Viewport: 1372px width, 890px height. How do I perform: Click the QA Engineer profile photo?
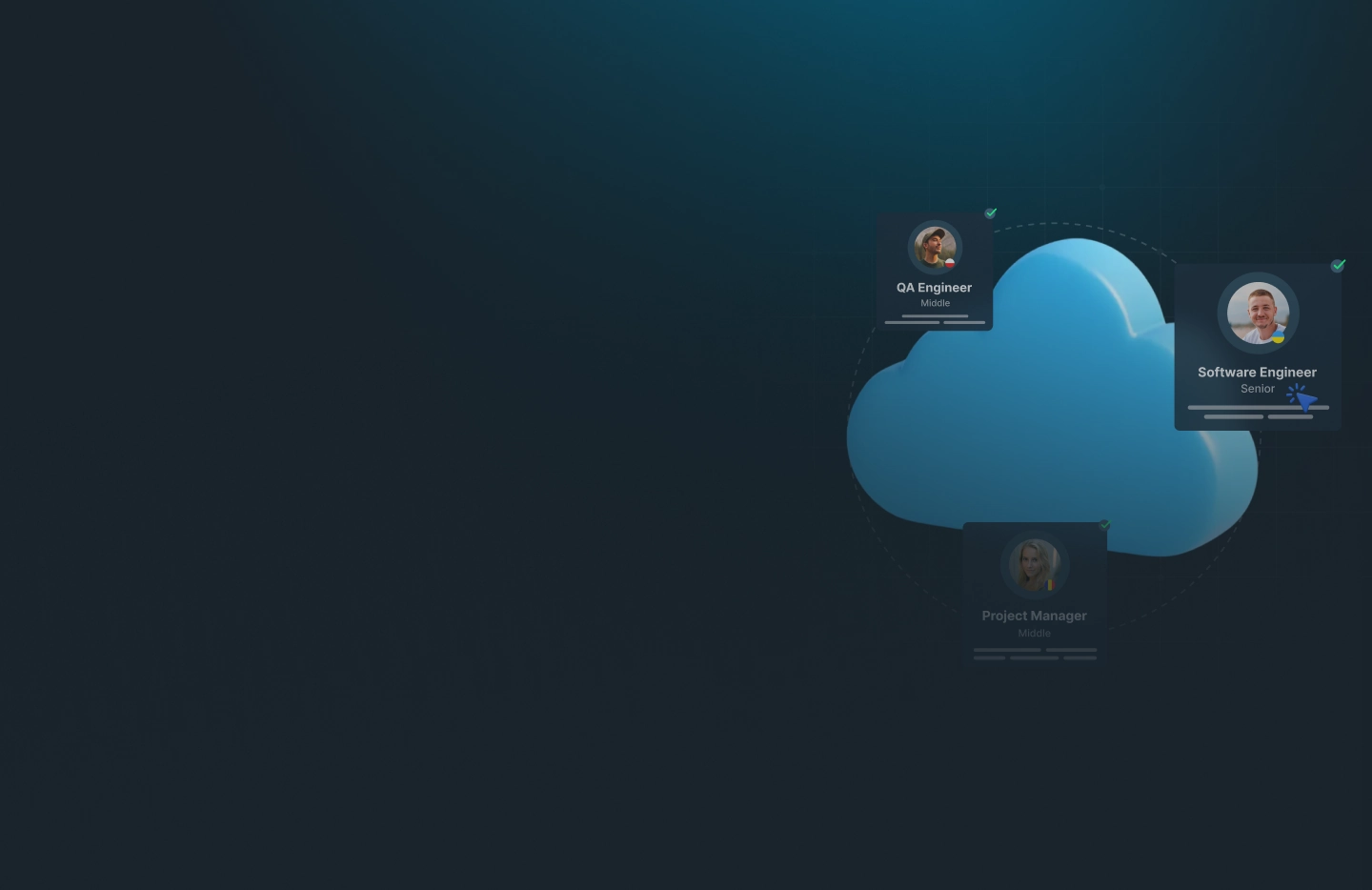pos(934,247)
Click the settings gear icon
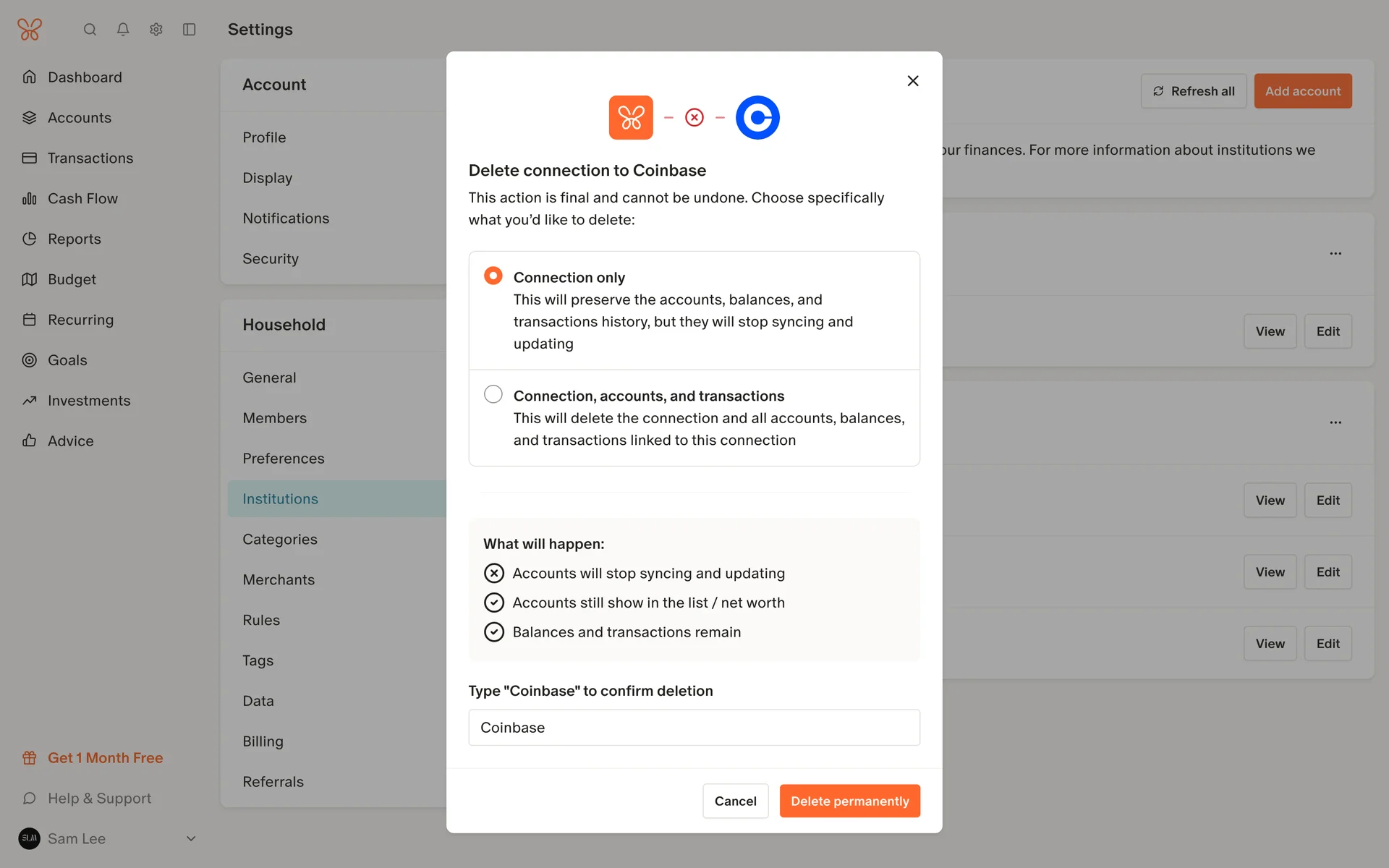Image resolution: width=1389 pixels, height=868 pixels. tap(156, 30)
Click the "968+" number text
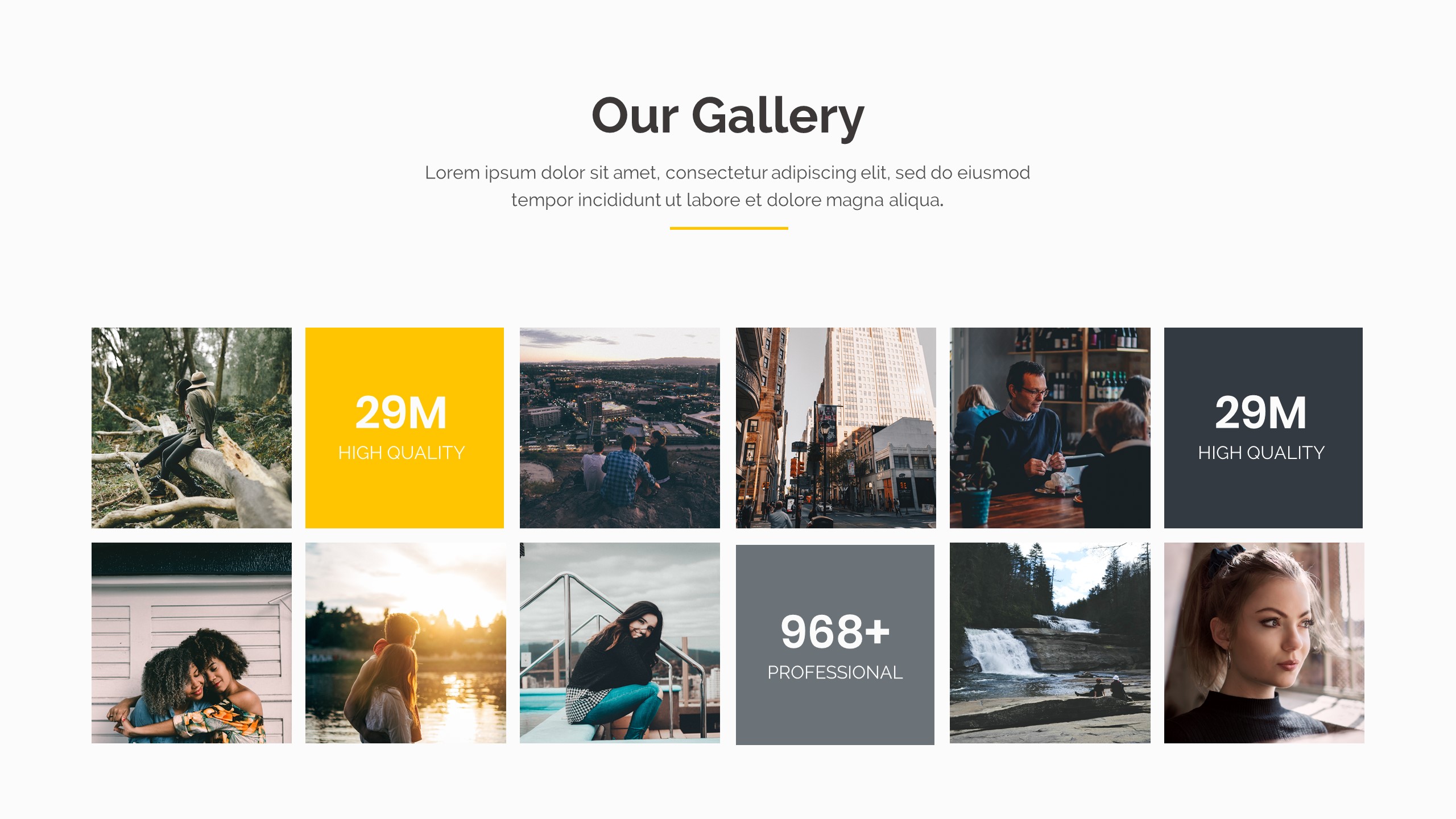 (x=835, y=631)
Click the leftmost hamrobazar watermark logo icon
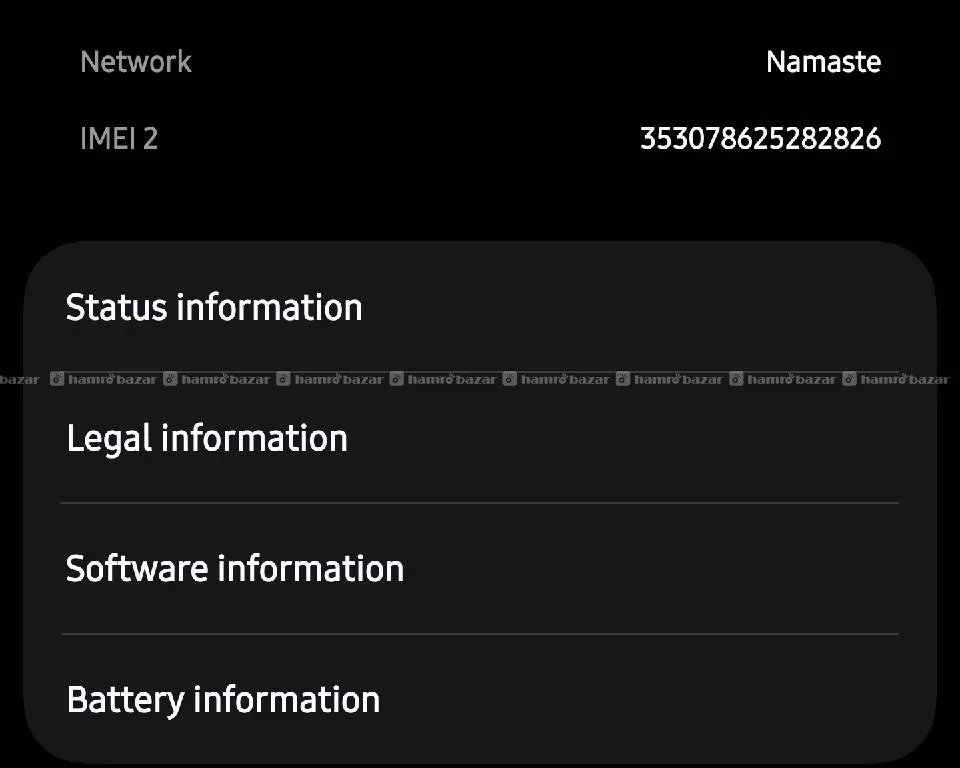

--*--

» **Written task**
Render every line of the listing above as a JSON list of strings, one string per line, with blank lines left out. Leave the pictures out of the answer.

» **The result**
[
  "Viewport: 1372px width, 890px height. How do I perform: Click the QA Engineer profile photo?",
  "pos(934,247)",
  "Click the settings gear icon",
  "Image resolution: width=1389 pixels, height=868 pixels. tap(156, 30)",
  "Click the \"968+\" number text",
  " (x=835, y=631)",
  "Click the leftmost hamrobazar watermark logo icon"
]